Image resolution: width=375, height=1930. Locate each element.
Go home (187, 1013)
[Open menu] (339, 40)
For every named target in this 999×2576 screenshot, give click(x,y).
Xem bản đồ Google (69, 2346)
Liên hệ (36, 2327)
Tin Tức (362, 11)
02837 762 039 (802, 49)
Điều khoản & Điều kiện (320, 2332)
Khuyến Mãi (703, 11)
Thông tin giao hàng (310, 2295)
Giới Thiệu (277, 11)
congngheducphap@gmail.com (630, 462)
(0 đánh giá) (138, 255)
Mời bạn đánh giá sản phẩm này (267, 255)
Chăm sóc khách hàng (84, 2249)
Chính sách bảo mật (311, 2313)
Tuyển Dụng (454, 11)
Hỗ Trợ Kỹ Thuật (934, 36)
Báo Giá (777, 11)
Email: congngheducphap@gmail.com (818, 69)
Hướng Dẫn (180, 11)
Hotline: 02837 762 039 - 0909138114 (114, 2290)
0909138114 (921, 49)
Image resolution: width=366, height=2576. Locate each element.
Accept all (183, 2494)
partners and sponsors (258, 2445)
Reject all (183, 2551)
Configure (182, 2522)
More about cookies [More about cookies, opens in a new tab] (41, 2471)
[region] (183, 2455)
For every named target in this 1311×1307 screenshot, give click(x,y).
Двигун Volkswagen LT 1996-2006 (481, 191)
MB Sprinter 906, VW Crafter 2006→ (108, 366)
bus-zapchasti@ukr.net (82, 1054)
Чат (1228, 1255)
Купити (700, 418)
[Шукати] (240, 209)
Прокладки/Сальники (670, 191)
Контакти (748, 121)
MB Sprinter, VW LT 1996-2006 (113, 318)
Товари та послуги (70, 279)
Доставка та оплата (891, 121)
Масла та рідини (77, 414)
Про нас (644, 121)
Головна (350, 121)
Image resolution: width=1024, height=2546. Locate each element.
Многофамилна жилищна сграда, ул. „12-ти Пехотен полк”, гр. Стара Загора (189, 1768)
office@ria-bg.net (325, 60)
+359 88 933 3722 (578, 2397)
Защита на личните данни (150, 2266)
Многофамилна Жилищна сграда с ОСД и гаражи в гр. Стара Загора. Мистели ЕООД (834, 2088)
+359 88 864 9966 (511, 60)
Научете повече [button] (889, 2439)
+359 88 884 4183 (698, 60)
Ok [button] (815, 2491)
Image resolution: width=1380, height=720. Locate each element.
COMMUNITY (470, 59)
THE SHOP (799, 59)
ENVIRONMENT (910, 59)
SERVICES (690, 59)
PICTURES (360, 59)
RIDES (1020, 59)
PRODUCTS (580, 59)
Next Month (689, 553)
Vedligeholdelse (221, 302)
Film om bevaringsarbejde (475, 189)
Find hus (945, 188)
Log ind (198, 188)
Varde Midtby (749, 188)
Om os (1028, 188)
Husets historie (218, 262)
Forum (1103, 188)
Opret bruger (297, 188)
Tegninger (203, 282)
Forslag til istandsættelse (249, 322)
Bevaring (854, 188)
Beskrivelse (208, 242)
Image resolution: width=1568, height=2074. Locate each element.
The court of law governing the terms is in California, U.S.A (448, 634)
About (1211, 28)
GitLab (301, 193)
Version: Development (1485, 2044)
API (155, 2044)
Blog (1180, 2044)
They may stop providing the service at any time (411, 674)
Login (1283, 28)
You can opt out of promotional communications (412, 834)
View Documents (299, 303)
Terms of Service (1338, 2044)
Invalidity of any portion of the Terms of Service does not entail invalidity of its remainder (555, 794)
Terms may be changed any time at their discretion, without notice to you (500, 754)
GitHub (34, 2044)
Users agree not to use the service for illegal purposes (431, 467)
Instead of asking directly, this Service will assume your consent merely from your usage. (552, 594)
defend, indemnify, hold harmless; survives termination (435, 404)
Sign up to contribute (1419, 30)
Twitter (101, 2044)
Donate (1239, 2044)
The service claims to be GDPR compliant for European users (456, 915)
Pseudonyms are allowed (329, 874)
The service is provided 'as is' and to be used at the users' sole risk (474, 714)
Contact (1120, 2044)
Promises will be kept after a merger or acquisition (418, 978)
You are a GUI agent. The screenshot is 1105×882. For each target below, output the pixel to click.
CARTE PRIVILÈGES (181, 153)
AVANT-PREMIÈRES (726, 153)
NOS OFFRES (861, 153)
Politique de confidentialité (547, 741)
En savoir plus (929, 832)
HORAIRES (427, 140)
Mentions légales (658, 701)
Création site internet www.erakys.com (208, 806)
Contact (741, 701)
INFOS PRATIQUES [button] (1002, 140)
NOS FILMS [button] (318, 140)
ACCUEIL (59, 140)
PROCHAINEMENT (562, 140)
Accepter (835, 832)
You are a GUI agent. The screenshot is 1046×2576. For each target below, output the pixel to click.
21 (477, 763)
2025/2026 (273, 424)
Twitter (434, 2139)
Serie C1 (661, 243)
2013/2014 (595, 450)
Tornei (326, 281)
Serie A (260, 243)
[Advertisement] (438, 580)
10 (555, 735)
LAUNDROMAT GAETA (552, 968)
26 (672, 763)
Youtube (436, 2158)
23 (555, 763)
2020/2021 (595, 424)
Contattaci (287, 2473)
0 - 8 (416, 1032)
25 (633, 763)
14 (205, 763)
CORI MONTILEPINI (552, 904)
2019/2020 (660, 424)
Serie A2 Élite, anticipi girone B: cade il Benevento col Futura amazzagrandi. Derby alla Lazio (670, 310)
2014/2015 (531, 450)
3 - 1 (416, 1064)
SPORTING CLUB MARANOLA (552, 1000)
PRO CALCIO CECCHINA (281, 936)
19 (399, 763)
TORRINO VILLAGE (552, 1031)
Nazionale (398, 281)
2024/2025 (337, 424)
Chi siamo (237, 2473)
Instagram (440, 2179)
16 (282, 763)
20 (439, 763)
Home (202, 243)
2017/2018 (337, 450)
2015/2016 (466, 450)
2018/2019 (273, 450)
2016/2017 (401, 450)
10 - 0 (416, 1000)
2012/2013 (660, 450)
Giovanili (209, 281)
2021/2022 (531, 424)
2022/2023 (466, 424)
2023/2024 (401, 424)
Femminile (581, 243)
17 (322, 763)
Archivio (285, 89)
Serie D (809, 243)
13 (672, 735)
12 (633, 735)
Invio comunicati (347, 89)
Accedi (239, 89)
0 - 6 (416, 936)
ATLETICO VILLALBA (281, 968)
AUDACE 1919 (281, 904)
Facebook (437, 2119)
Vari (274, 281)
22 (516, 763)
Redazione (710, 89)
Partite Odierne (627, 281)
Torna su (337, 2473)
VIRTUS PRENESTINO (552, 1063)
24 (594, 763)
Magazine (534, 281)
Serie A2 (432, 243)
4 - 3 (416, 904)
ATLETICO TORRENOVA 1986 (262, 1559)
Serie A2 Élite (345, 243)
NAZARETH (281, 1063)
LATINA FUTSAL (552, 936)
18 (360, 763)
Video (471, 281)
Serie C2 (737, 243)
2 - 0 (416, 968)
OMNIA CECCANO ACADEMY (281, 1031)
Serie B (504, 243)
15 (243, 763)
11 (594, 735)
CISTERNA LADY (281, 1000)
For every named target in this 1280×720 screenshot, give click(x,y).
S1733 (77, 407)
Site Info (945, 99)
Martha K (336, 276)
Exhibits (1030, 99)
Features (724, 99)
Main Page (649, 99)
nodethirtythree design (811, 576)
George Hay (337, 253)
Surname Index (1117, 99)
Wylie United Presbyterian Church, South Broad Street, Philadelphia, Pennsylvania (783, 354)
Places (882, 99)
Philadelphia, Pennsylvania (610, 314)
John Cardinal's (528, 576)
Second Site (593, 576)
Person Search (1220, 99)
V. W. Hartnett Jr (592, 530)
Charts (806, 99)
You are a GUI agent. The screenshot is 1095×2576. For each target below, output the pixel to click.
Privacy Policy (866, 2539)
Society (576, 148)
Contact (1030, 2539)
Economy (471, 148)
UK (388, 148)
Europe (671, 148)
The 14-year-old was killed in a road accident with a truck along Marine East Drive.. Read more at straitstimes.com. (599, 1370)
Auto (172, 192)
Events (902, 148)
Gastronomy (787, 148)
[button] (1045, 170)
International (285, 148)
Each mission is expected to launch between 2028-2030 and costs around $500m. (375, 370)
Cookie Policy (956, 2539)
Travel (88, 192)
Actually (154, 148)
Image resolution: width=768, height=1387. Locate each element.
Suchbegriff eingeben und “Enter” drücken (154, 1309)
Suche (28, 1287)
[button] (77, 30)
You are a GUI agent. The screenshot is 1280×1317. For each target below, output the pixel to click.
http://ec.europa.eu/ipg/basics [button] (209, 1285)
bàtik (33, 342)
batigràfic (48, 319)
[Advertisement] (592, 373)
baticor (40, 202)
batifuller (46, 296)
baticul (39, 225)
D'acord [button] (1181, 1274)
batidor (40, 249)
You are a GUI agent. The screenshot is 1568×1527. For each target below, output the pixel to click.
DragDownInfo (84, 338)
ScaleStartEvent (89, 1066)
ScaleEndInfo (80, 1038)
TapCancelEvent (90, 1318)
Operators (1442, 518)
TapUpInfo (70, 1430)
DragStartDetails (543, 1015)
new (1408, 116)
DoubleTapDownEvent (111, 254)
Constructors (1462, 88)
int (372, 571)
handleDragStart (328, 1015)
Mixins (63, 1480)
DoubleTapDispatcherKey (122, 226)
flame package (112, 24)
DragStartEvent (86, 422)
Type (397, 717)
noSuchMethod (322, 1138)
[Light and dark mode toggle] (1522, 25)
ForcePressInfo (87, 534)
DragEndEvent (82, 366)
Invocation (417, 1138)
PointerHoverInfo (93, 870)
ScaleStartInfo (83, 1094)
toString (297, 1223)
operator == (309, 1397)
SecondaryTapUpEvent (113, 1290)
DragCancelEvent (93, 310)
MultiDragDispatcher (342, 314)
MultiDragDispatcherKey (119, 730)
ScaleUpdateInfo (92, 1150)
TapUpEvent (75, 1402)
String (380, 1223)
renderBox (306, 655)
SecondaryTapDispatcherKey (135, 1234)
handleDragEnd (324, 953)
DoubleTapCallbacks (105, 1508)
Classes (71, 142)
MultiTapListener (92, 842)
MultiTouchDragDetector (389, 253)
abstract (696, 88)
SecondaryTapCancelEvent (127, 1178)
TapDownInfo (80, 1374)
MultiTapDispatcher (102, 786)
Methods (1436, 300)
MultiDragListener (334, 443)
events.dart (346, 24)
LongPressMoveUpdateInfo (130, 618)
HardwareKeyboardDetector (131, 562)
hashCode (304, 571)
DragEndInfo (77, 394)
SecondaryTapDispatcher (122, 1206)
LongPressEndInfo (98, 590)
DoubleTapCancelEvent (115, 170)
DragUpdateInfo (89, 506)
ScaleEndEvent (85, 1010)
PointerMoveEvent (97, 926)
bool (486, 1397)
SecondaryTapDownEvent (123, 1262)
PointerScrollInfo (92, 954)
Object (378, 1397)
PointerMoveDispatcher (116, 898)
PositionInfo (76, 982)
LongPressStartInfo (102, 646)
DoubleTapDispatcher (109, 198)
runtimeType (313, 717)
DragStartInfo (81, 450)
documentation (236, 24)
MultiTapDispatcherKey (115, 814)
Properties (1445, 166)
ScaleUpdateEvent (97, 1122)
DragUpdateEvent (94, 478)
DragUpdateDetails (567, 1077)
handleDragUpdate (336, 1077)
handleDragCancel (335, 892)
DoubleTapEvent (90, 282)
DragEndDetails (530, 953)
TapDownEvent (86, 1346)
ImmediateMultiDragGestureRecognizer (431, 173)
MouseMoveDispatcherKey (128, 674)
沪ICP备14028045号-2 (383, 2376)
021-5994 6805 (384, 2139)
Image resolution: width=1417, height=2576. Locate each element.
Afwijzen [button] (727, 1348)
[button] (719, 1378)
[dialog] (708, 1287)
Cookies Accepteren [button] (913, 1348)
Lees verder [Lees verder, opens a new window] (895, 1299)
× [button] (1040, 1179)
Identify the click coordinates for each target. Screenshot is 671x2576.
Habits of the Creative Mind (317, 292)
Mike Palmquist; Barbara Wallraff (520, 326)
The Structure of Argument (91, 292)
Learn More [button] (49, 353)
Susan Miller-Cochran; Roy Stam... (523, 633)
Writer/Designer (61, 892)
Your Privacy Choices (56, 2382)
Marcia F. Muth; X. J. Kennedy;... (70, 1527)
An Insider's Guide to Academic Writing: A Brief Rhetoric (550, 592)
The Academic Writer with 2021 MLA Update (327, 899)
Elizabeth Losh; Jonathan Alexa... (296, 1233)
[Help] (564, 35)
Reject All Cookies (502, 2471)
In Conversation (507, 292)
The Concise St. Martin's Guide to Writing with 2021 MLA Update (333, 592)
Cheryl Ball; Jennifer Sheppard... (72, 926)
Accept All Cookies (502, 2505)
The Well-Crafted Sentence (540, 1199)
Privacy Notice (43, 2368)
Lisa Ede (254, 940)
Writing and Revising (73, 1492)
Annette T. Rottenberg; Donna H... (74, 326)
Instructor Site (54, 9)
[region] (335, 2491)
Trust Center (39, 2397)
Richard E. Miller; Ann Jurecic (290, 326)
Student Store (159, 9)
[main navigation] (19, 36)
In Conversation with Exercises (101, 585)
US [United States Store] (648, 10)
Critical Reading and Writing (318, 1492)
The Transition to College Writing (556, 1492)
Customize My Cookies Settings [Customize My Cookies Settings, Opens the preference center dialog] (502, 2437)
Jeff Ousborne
########################################
_What to do_. Write out the data above without any change, beginning at the line that contains "26 (672, 763)" and stopping after the line that contains "Redazione (710, 89)".

_Result below_.
26 (672, 763)
Youtube (436, 2158)
23 (555, 763)
2020/2021 (595, 424)
Contattaci (287, 2473)
0 - 8 (416, 1032)
25 (633, 763)
14 (205, 763)
CORI MONTILEPINI (552, 904)
2019/2020 (660, 424)
Serie A2 Élite, anticipi girone B: cade il Benevento col Futura amazzagrandi. Derby alla Lazio (670, 310)
2014/2015 (531, 450)
3 - 1 (416, 1064)
SPORTING CLUB MARANOLA (552, 1000)
PRO CALCIO CECCHINA (281, 936)
19 (399, 763)
TORRINO VILLAGE (552, 1031)
Nazionale (398, 281)
2024/2025 (337, 424)
Chi siamo (237, 2473)
Instagram (440, 2179)
16 (282, 763)
20 (439, 763)
Home (202, 243)
2017/2018 (337, 450)
2015/2016 (466, 450)
2018/2019 (273, 450)
2016/2017 (401, 450)
10 - 0 (416, 1000)
2012/2013 (660, 450)
Giovanili (209, 281)
2021/2022 (531, 424)
2022/2023 (466, 424)
2023/2024 (401, 424)
Femminile (581, 243)
17 (322, 763)
Archivio (285, 89)
Serie D (809, 243)
13 (672, 735)
12 (633, 735)
Invio comunicati (347, 89)
Accedi (239, 89)
0 - 6 (416, 936)
ATLETICO VILLALBA (281, 968)
AUDACE 1919 (281, 904)
Facebook (437, 2119)
Vari (274, 281)
22 (516, 763)
Redazione (710, 89)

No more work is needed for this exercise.